Items from a dataset
* * * * * * * * *

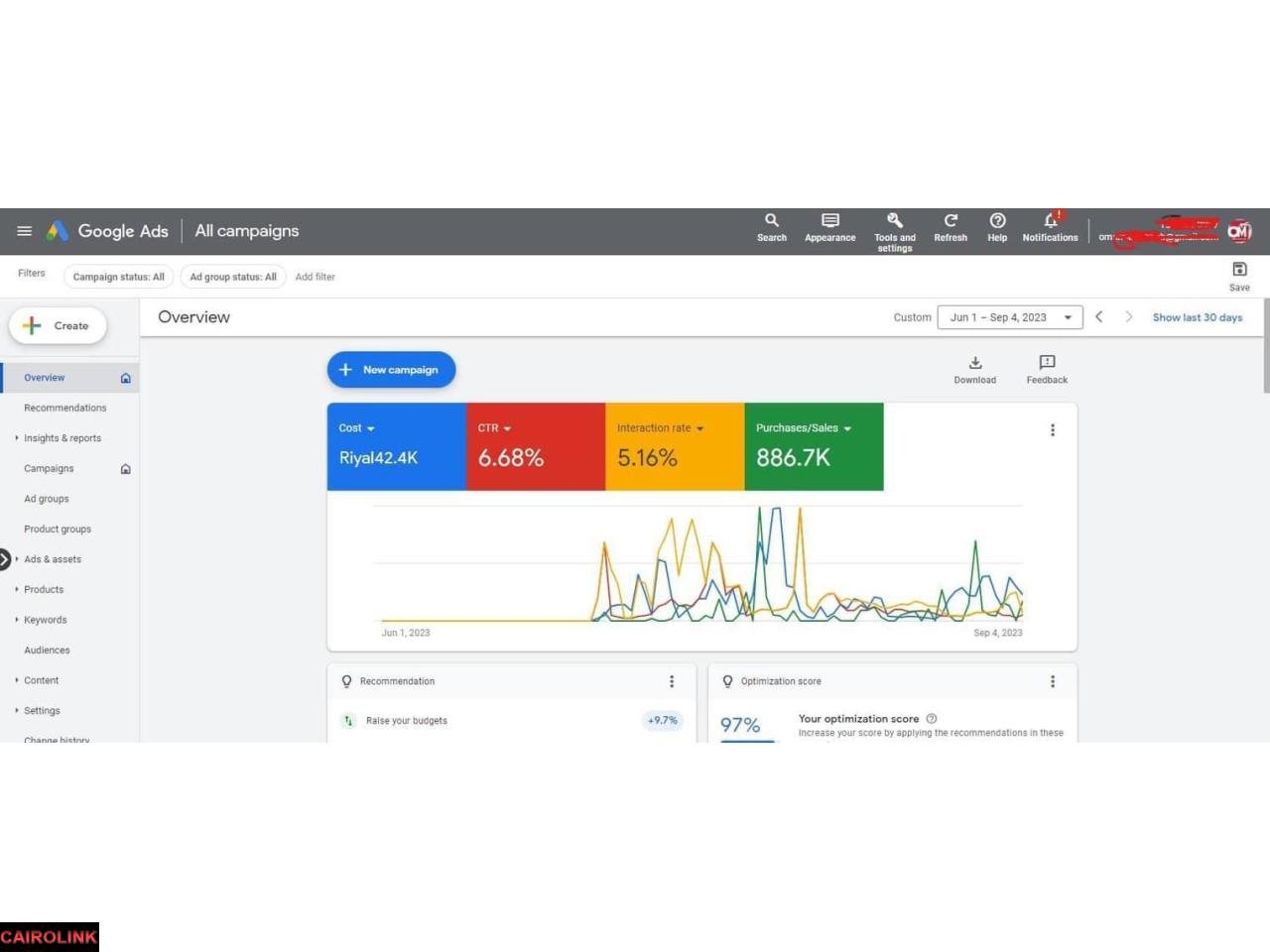Image resolution: width=1270 pixels, height=952 pixels.
Task: Select the Recommendations sidebar item
Action: pos(64,408)
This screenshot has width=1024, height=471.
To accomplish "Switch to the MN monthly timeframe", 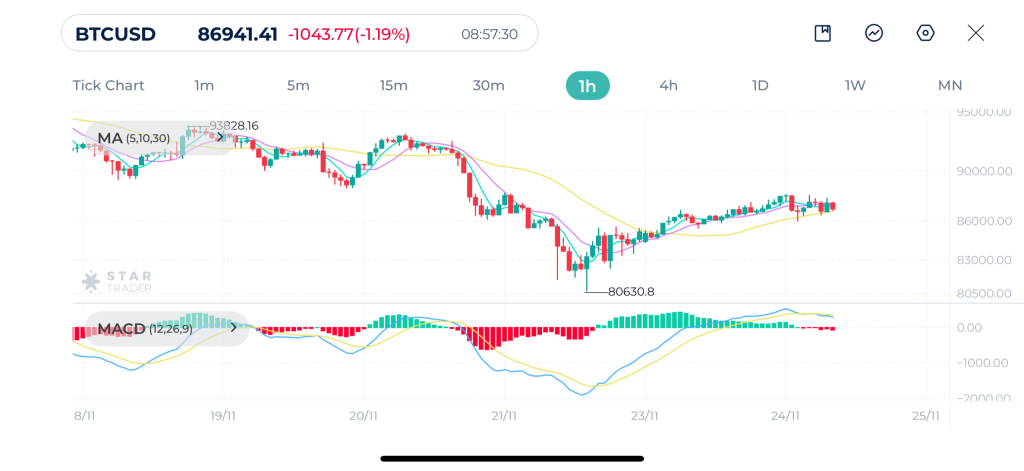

* * * * * * * * *

-- Work to be completed --
From the line containing "This screenshot has width=1024, height=471." to the last line of the records above, return each line exactly, both ends included, and nothing more. Leave out the pictures.

-- Reply to the task --
This screenshot has width=1024, height=471.
To accomplish "Switch to the MN monthly timeframe", 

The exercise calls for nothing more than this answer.